To study the feasibility of the method of CO₂-enhanced shale oil recovery in radial boreholes, a numerical simulation model of reservoir composition was established based on the parameters of Eagleford shale oil in the United States, taking into account the two geological parameters of initial reservoir pressure and formation permeability, the characteristics of shale reservoir with diffusion, adsorption and the non-Darcy effect, the radial length, and the radius of the borehole. The effects of four design parameters, branch number, and phase angle on oil production and CO₂ storage are assessed. The research results provide a new method and reference for the economic development of shale oil.
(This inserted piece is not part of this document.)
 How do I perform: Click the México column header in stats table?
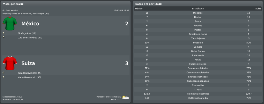(x=139, y=8)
2. CO₂-Enhanced Radial Borehole Method

Radial jet drilling is a technique that employs a high-pressure jet drill to bore one or multiple small horizontal boreholes with radii of 20–50 mm and lengths of 10–100 m, distributed across single or multiple layers from a main wellbore [38]. Radial jet drilling has made substantial technical breakthroughs in perforating near-well low-permeability areas, expanding the contact area of the reservoir, and bridging faults, fissures, and natural fractures with high permeability [39]. It is applied in reservoirs with low permeability, thin layers, fractured formations, “dead zones” after water injection, lithological inclusion deposits, exploratory wells, and development wells where fracturing results are poor, and in the vicinity of wells where severe formation damage and blockage occur [40].

This paper builds upon the foundation of radial jet drilling technology, and further proposes a method combining radial boreholes with CO₂ flooding for the development of shale oil. As shown in Figure 1, a vertical well is drilled into the shale oil reservoir, with two sets of radial boreholes drilled at both deep and shallow levels of the reservoir. Tubing is run to the bottom of the well, and packers are placed in the annulus between the upper and lower sets of radial boreholes. CO₂ is injected into the annulus, with the CO₂ driving the crude oil through the upper radial boreholes into the reservoir, causing it to flow downwards, and the oil then returns to the surface through the lower radial boreholes. This method does not require fracturing, has a simple procedure, and can achieve continuous production from a single well.

3. Numerical Model

3.1. Composition Model

During the process of CO₂ injection into shale oil reservoirs for oil displacement, the adsorption of CO₂, its diffusion, miscible/non-miscible driving between CO₂ and oil, as well as the non-Darcy flow of fluids are key mechanisms that cannot be ignored. Compared with the black oil model, the compositional model can more accurately describe the multiphase and multicomponent dynamics during the CO₂ flooding process, especially the diffusion and adsorption of various components [41]. Therefore, this paper has adopted the compositional model to simulate the process of CO₂ displacement via radial boreholes. Furthermore, to consider the miscible and non-miscible displacement in the reservoir, an overall compositional model was employed [42].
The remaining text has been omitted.